High-income countries had all developed a substantial manufacturing base that in turn provided for full or nearly full employment.
As manufacturing activity expanded, it benefited from economies of scale, allowing unit costs of production to fall.
Other industries, such as agriculture or mining, ran up against resource shortages as they expanded.
In order to promote development, South Africa had recently introduced policies on beneficiation and localisation.
"South Africa is the second largest supplier of the mineral ore that can produce titanium metal," she said.
"However, we add little value to the mineral before export."
South Africa could produce titanium metal from its mineral resources.

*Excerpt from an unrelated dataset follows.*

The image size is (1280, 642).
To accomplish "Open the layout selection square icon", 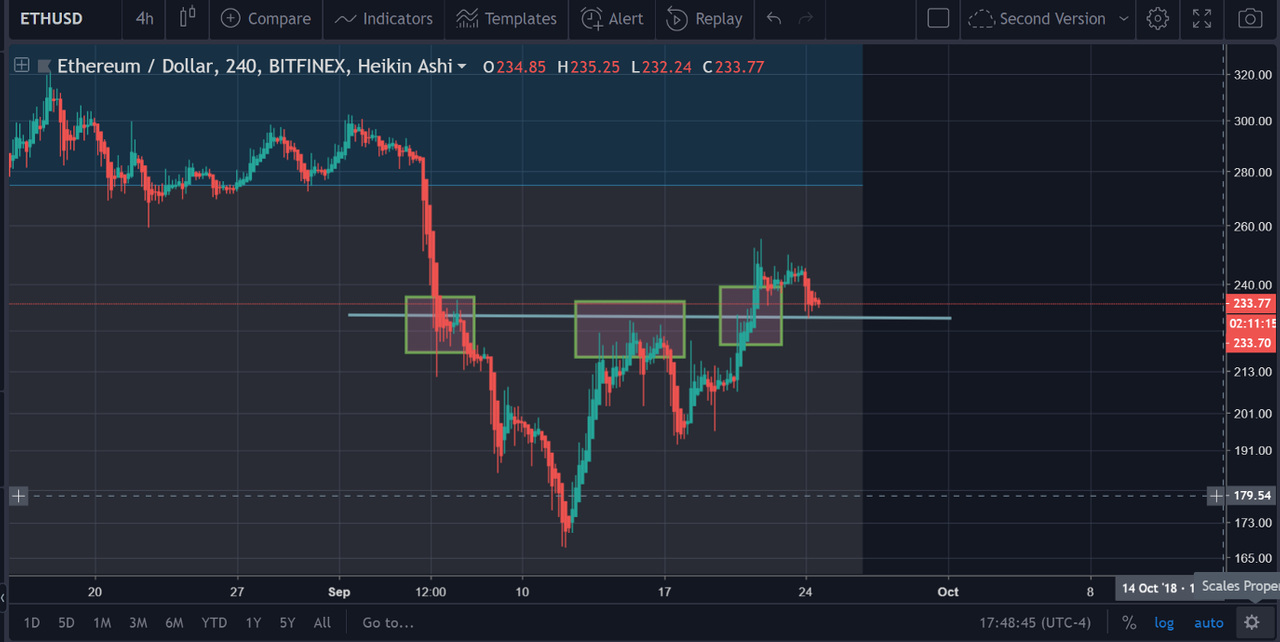I will point(938,18).
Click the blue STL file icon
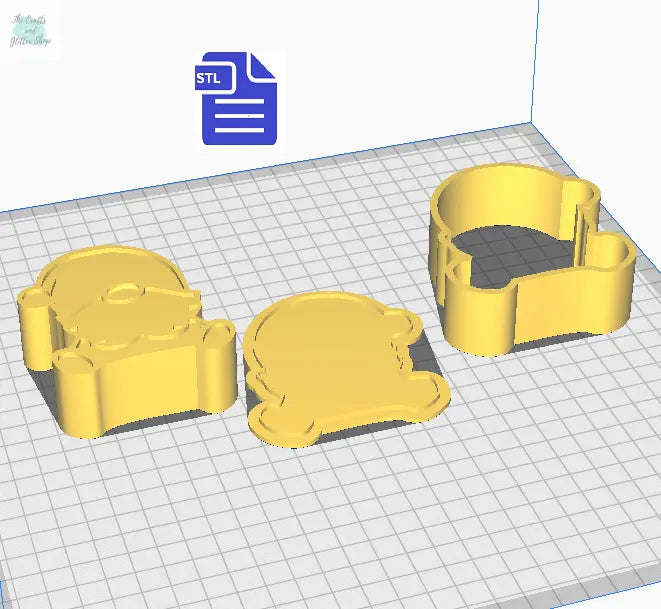The height and width of the screenshot is (609, 661). click(x=238, y=98)
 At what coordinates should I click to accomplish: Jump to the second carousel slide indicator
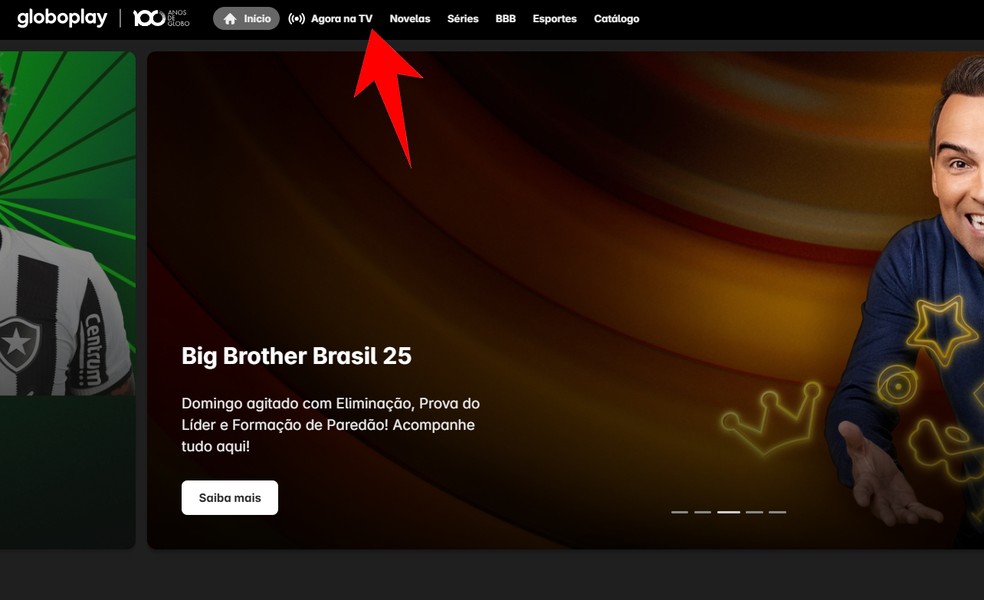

Pandor's department was championing the development of a titanium industry. which would produce not only the raw mineral, but ultimately metal mill products and components.
The titanium metal powder industry was estimated to have income-generating potential of R3bn to R5bn a year, which could increase to R10bn to R30bn a year when a downstream industry was established.
The industry had the potential to create 450 jobs for workers, engineers, and technologists in metal production, and about 2 000 workers, engineers and technicians in the downstream component manufacturing.
"These new capabilities can position South Africa as a world leader in the cost competitive production of high-grade titanium metal powder," she said.
Titanium was a sought-after metal, especially in the aerospace industry where aircraft and satellites needed to be lighter to consume less fuel.
"These efforts mean that, in the near future, South Africa will have a new industry built around titanium."
Platinum was another example.
"Four years ago we launched the Hydrogen SA (HySA) programme," she said.
This marked the initiation of research and development activities, and the establishment of a South African fuel cell company, Clean Energy.
In partnership with Anglo Platinum and Altergy Power Systems, Clean Energy would initially market and eventually assemble and manufacture fuel cells in sub-Saharan Africa.
It was still in development, but had already sold 18 fuel-cell back-up power systems to Vodacom.
An agreement was being negotiated with a Norwegian partner for the commercialisation of a hydrogen storage material.
The parties had agreed to co-fund the pilot plant and up scale it into a fully-fledged manufacturing plant.
A third example was fluorine.
A multi-purpose fluorination pilot plant had been launched at the SA Nuclear Energy Corporation, in Pelindaba.
Through this initiative, South Africa could develop human capital and reduce its chemical trade deficit through exports.
It could also attract foreign direct investment and increase research and development, she said.